Sitôt descendus du bus, ils filent vers le stade en file indienne, la main gauche posée sur l’épaule du joueur de devant. Bandeau noir sur les yeux, ils encerclent à présent le coach. « Vous avez compris où je veux en venir », leur explique Toussaint Akpweh. « On construit progressivement nos déplacements. Je veux une occupation rationnelle du terrain, un repositionnement offensif. Vous devez aussi vous parler, vous toucher, on doit sentir le collectif. Gaël, Fabrice, vous m’avez fait douter ce matin, j’attends plus de jeu dans vos couloirs. Allez, on y retourne ! »
L’échauffement reprend sous une chaleur écrasante, sur ce terrain synthétique de Lens (Pas-de-Calais) où l’équipe de France de cécifoot s’entraîne en toute discrétion, au milieu des corons et du terril 68, pyramide de poussière, dernière trace d’un passé minier révolu. Formée de joueurs aveugles et malvoyants, la team jouera son premier match paralympique le 1er septembre, face à la Chine, au stade Tour Eiffel.
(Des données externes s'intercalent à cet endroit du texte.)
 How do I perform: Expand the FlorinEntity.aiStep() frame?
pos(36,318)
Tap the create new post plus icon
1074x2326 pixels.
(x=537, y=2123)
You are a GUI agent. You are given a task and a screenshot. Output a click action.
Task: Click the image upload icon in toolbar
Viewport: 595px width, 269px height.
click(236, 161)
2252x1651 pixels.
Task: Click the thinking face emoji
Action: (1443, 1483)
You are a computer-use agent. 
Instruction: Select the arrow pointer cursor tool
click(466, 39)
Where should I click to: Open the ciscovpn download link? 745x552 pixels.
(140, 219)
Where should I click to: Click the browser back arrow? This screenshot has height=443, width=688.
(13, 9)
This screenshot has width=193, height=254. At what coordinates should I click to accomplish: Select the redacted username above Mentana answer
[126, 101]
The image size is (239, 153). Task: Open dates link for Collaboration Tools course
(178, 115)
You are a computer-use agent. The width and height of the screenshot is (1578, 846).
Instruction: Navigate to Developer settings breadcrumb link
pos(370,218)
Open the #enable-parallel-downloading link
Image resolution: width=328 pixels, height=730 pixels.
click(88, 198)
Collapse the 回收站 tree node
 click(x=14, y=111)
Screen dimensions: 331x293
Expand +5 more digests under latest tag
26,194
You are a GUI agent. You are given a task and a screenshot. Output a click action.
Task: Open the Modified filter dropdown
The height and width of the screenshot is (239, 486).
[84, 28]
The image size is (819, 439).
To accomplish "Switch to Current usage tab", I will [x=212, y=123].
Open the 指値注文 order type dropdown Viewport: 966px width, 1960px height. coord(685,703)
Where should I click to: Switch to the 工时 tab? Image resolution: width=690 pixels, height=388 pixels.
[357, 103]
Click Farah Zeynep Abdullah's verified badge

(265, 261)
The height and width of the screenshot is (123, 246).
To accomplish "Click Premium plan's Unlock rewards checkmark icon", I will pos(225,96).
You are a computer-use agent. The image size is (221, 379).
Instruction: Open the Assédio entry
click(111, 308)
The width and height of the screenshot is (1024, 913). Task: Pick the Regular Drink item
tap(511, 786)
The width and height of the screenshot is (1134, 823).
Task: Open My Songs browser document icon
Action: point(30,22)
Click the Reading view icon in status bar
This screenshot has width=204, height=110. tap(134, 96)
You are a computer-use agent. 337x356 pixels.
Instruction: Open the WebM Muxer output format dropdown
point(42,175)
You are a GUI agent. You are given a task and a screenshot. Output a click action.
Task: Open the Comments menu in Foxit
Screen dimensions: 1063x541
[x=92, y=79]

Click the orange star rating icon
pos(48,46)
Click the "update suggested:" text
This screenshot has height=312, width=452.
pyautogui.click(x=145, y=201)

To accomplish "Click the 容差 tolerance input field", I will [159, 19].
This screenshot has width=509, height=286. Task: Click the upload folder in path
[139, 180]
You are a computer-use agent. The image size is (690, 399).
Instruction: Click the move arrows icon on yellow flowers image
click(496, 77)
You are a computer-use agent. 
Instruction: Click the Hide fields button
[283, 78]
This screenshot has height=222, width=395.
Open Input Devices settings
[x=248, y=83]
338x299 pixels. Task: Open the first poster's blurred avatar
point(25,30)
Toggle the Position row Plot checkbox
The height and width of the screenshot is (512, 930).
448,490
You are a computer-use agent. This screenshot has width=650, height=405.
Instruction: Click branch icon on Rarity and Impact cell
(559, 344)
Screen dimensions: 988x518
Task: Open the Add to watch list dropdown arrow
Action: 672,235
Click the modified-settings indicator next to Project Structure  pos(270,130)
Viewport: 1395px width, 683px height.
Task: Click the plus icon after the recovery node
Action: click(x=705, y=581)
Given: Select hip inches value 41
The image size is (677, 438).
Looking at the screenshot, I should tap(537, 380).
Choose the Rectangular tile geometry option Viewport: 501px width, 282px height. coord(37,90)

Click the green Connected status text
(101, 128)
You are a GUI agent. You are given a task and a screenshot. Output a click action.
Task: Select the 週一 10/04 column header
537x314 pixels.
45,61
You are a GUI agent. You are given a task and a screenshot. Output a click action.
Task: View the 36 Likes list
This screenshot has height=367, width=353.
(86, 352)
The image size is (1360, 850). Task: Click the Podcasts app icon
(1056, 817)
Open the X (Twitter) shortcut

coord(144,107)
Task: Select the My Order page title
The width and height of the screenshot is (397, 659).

La dureté de l’entraîneur surprend : « Entre dans le match et ne complique pas les choses. Pour l’heure, tu es dangereux pour le collectif, alors corrige-moi ça », ordonne-t-il à un joueur. « Toussaint est exigeant mais hyper-respecté, souffle le Dr Daniel Méric, médecin de l’équipe et ostéopathe, mobilisé derrière la balustrade en plexiglas qui, comme sur les terrains de hockey, matérialise la ligne de touche.
« Je suis un entraîneur de foot qui prépare son équipe à des échéances mondiales », considère Toussaint Akpweh, qui avait offert en 2012 à la France une médaille d’argent, aux Jeux paralympiques de Londres.
« Ils ont un handicap, j’y vois plutôt une différence et elle n’est pas au centre de mon attention, assume le coach. Ils se voient parce qu’ils se sentent, ils se sentent parce qu’ils s’écoutent, et je bosse avec eux tous les canaux sensoriels sans jamais exiger d’eux ce qu’ils ne pourraient pas me donner. Mon but est de les préparer à la tension parisienne et de les amener à se sublimer. À partir de là, il n’y a aucune place pour le compassionnel. »
Il ajoute : « Le foot pour aveugles ouvre un champ des possibles. S’ils peuvent le faire, alors plus rien ne leur sera interdit. »
Ils sont kiné, éducateur sportif, ingénieur en informatique ou accordeur de piano. Certains sont nés aveugles ; d’autres ont perdu la vue adultes, tel Hakim Arezki, victime d’une balle de la police algérienne lors d’une manifestation pour la langue kabyle à laquelle il participait, ou Fabrice Morgado, atteint par un tir en voulant s’interposer dans une bagarre en boîte de nuit.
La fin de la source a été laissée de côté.